=== Available records ===
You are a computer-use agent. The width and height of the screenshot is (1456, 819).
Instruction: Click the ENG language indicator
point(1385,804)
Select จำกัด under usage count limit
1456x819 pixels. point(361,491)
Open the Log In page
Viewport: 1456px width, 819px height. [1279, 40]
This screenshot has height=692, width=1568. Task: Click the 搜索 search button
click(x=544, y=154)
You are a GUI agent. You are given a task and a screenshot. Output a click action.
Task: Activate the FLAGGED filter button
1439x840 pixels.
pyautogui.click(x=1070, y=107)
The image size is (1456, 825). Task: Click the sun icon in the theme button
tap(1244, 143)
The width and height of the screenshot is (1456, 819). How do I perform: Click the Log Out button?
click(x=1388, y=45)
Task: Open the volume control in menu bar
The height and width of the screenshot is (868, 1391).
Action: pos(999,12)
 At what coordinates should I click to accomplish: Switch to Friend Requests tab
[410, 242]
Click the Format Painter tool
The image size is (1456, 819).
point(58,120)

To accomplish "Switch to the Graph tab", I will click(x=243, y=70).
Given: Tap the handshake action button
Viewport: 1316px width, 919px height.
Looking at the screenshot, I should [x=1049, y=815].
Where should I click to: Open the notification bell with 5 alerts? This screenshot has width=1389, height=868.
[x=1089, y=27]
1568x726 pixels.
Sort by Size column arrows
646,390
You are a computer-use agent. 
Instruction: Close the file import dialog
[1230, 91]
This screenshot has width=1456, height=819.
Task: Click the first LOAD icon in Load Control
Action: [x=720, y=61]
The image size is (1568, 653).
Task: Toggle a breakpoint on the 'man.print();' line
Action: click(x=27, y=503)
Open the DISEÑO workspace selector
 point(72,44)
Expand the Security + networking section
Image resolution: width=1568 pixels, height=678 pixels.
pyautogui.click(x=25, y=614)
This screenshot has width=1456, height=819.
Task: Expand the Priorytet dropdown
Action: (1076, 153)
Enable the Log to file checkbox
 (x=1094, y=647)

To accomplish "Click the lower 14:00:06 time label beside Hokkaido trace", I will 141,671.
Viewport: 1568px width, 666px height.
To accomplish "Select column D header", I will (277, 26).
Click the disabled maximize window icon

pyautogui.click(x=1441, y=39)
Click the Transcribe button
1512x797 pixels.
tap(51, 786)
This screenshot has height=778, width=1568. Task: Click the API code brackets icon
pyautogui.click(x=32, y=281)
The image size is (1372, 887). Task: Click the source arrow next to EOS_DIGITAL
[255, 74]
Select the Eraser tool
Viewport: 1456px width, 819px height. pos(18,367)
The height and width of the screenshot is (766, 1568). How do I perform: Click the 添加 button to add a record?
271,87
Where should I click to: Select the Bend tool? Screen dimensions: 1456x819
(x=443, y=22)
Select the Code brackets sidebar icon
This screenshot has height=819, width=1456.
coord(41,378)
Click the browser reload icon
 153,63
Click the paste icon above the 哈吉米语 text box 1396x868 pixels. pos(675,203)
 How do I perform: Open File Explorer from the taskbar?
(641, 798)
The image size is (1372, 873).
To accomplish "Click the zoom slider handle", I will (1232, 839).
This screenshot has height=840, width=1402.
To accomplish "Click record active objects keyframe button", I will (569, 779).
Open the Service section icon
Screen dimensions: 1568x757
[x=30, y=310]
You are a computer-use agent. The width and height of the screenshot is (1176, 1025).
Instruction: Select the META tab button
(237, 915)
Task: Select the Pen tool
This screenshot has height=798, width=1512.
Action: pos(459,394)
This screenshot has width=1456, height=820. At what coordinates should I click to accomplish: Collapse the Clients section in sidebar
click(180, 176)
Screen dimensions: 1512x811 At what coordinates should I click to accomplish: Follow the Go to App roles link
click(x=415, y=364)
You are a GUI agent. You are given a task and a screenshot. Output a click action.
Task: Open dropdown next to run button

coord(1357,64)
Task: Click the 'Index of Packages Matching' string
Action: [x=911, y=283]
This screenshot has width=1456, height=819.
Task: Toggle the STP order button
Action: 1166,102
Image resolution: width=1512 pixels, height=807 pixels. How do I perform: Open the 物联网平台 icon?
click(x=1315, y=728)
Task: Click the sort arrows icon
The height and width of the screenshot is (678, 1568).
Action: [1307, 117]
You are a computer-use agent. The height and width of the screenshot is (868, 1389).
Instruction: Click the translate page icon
===
### [Exercise instructions]
This exercise requires the entries above to be restated exactly.

### [Answer section]
You are a computer-use agent. The width and height of the screenshot is (1456, 819).
Instruction: Click the ENG language indicator
point(1385,804)
Select จำกัด under usage count limit
1456x819 pixels. point(361,491)
Open the Log In page
Viewport: 1456px width, 819px height. [1279, 40]
This screenshot has height=692, width=1568. Task: Click the 搜索 search button
click(x=544, y=154)
You are a GUI agent. You are given a task and a screenshot. Output a click action.
Task: Activate the FLAGGED filter button
1439x840 pixels.
pyautogui.click(x=1070, y=107)
The image size is (1456, 825). Task: Click the sun icon in the theme button
tap(1244, 143)
The width and height of the screenshot is (1456, 819). How do I perform: Click the Log Out button?
click(x=1388, y=45)
Task: Open the volume control in menu bar
The height and width of the screenshot is (868, 1391).
Action: pos(999,12)
 At what coordinates should I click to accomplish: Switch to Friend Requests tab
[410, 242]
Click the Format Painter tool
The image size is (1456, 819).
point(58,120)

To accomplish "Switch to the Graph tab", I will click(x=243, y=70).
Given: Tap the handshake action button
Viewport: 1316px width, 919px height.
Looking at the screenshot, I should [x=1049, y=815].
Where should I click to: Open the notification bell with 5 alerts? This screenshot has width=1389, height=868.
[x=1089, y=27]
1568x726 pixels.
Sort by Size column arrows
646,390
You are a computer-use agent. 
Instruction: Close the file import dialog
[1230, 91]
This screenshot has width=1456, height=819.
Task: Click the first LOAD icon in Load Control
Action: [x=720, y=61]
The image size is (1568, 653).
Task: Toggle a breakpoint on the 'man.print();' line
Action: click(x=27, y=503)
Open the DISEÑO workspace selector
 point(72,44)
Expand the Security + networking section
Image resolution: width=1568 pixels, height=678 pixels.
pyautogui.click(x=25, y=614)
This screenshot has width=1456, height=819.
Task: Expand the Priorytet dropdown
Action: (1076, 153)
Enable the Log to file checkbox
 (x=1094, y=647)

To accomplish "Click the lower 14:00:06 time label beside Hokkaido trace", I will 141,671.
Viewport: 1568px width, 666px height.
To accomplish "Select column D header", I will (277, 26).
Click the disabled maximize window icon

pyautogui.click(x=1441, y=39)
Click the Transcribe button
1512x797 pixels.
tap(51, 786)
This screenshot has height=778, width=1568. Task: Click the API code brackets icon
pyautogui.click(x=32, y=281)
The image size is (1372, 887). Task: Click the source arrow next to EOS_DIGITAL
[255, 74]
Select the Eraser tool
Viewport: 1456px width, 819px height. pos(18,367)
The height and width of the screenshot is (766, 1568). How do I perform: Click the 添加 button to add a record?
271,87
Where should I click to: Select the Bend tool? Screen dimensions: 1456x819
(x=443, y=22)
Select the Code brackets sidebar icon
This screenshot has height=819, width=1456.
coord(41,378)
Click the browser reload icon
 153,63
Click the paste icon above the 哈吉米语 text box 1396x868 pixels. pos(675,203)
 How do I perform: Open File Explorer from the taskbar?
(641, 798)
The image size is (1372, 873).
To accomplish "Click the zoom slider handle", I will (1232, 839).
This screenshot has height=840, width=1402.
To accomplish "Click record active objects keyframe button", I will (569, 779).
Open the Service section icon
Screen dimensions: 1568x757
[x=30, y=310]
You are a computer-use agent. The width and height of the screenshot is (1176, 1025).
Instruction: Select the META tab button
(237, 915)
Task: Select the Pen tool
This screenshot has height=798, width=1512.
Action: pos(459,394)
This screenshot has width=1456, height=820. At what coordinates should I click to accomplish: Collapse the Clients section in sidebar
click(180, 176)
Screen dimensions: 1512x811 At what coordinates should I click to accomplish: Follow the Go to App roles link
click(x=415, y=364)
You are a GUI agent. You are given a task and a screenshot. Output a click action.
Task: Open dropdown next to run button

coord(1357,64)
Task: Click the 'Index of Packages Matching' string
Action: [x=911, y=283]
This screenshot has width=1456, height=819.
Task: Toggle the STP order button
Action: 1166,102
Image resolution: width=1512 pixels, height=807 pixels. How do I perform: Open the 物联网平台 icon?
click(x=1315, y=728)
Task: Click the sort arrows icon
The height and width of the screenshot is (678, 1568).
Action: [1307, 117]
You are a computer-use agent. The height and width of the screenshot is (868, 1389).
Instruction: Click the translate page icon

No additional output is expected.